Mersin denince akla hemen tantuni gelir. Ardından önem sırasına göre mülteciler, iç göç, narenciye, cezerye, deniz, aşrı nemli sıcak hava, doğa, ören yerleri hatırlanır. Peki deniz kaplumbağaları bu listeye girer mi? Girer elbette
Türkiyenin yirmi bir deniz kaplumbağa üreme alanından dört tanesi ( Kazanlı, Davultepe, Erdemli- Alata, Silifke Deltası ) Mersinde bulunur. Eğer deniz kaplumbağaları, ülke ve uluslararası gündeme taşınmışsa, bir duyarlılık yaratılmışsa, bunda gazeteci Mehmet Mirasın emeği büyüktür.
Haftada en az üç kere Çamlıbeldeki o sokaktan geçerim. Bu kez yine orada yürürken, gazeteci dostum Mehmet Miras ile karşılaştım. Heyecanla beni yeni ofisine davet etti. Miras; fırtınalı yaşam serüvenine bir halka daha eklemiş. Atv, Atv- Haber, Atv- Spor Mersin Büro Şefi olmuş. Özenle döşenmiş ofisinde koyu bir sohbete daldık, anılar tazeledik. Anılar tazelemek; Metropol İş Merkezinde uzun yıllar komşuluk yapmaktan kaynaklanır.
Mersinde gazeteciden geçilmez. Basın Savcılığına vereceğiniz bir dilekçeye bakar gazeteci(!) olmak. Oysa gerçek gazeteci Başbakanlığın tahsis ettiği Sarı Basın Kartı sahipleridir. Mersindeki sözüm ona yüzlerce gazeteci arasından sadece yirmi- otuz tanesi ancak Sarı Basın Kartı taşır. İşte Mehmet Miras onlardan biridir.

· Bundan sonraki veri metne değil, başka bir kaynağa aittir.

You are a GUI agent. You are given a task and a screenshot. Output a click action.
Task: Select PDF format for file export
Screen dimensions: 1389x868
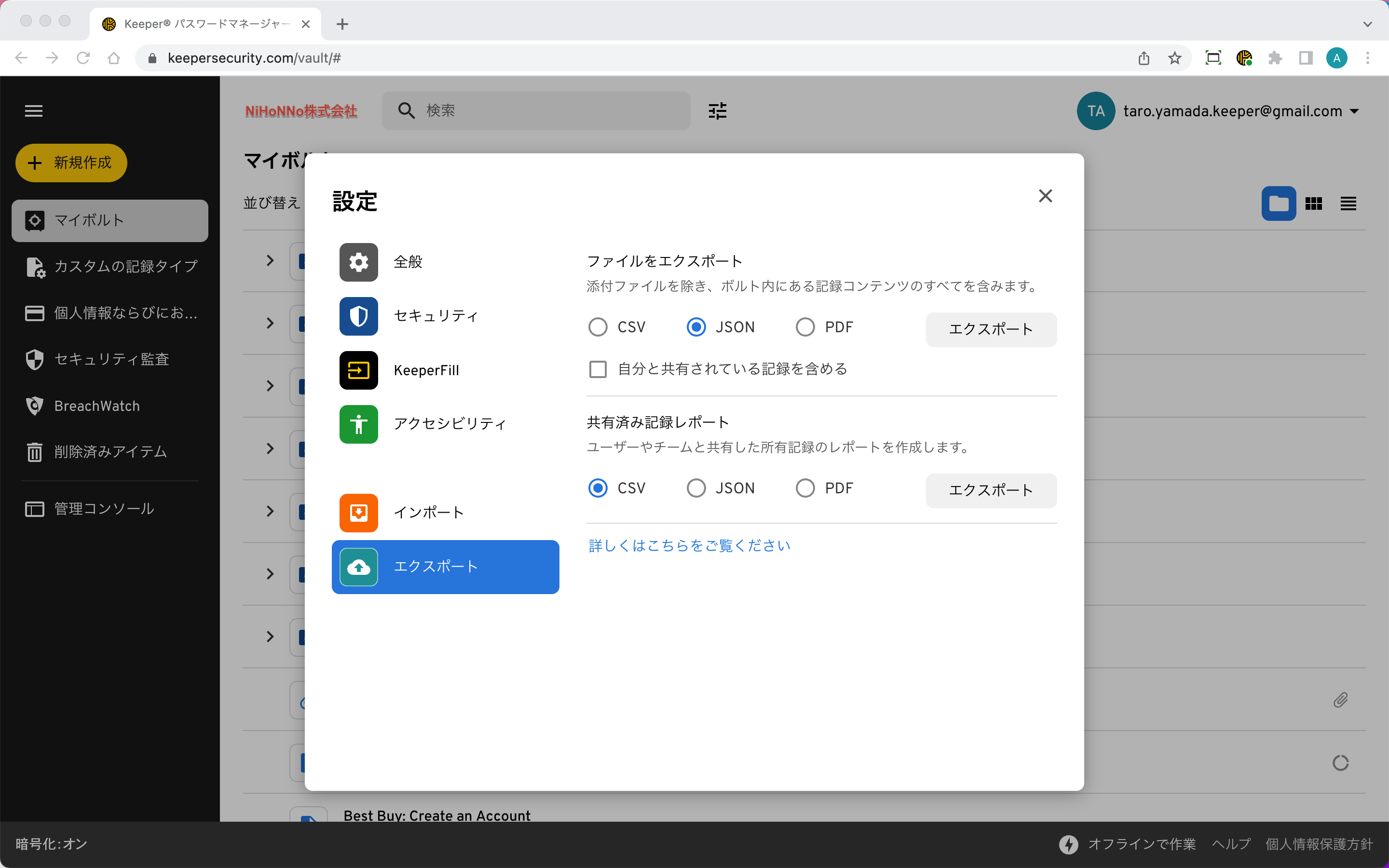(805, 327)
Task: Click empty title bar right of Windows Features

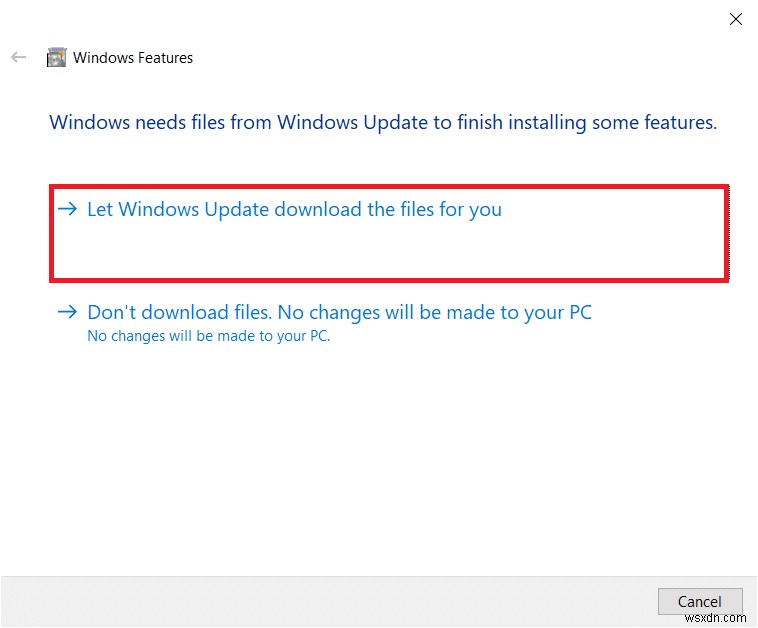Action: click(x=450, y=58)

Mahmudiye Mahalleli Miras; bir fotoğraf tutkunu, o fotoğraf stüdyosunda büyümüş denilebilir. Miras kendisini fotoğrafı gören adam diye tanımlıyor. İlkokul yıllarından itibaren stüdyo hayatı başlamış. Şimdiki MGC Başkanı Ahmet Ünal ilk müşterisiymiş. Miras; Ahmet Ünalın çok fotoğrafını çektiğini söylüyor. Düğün salonlarında çalıştı. Bu arada iki yıllık bir İstanbul, ajans deneyimi oldu.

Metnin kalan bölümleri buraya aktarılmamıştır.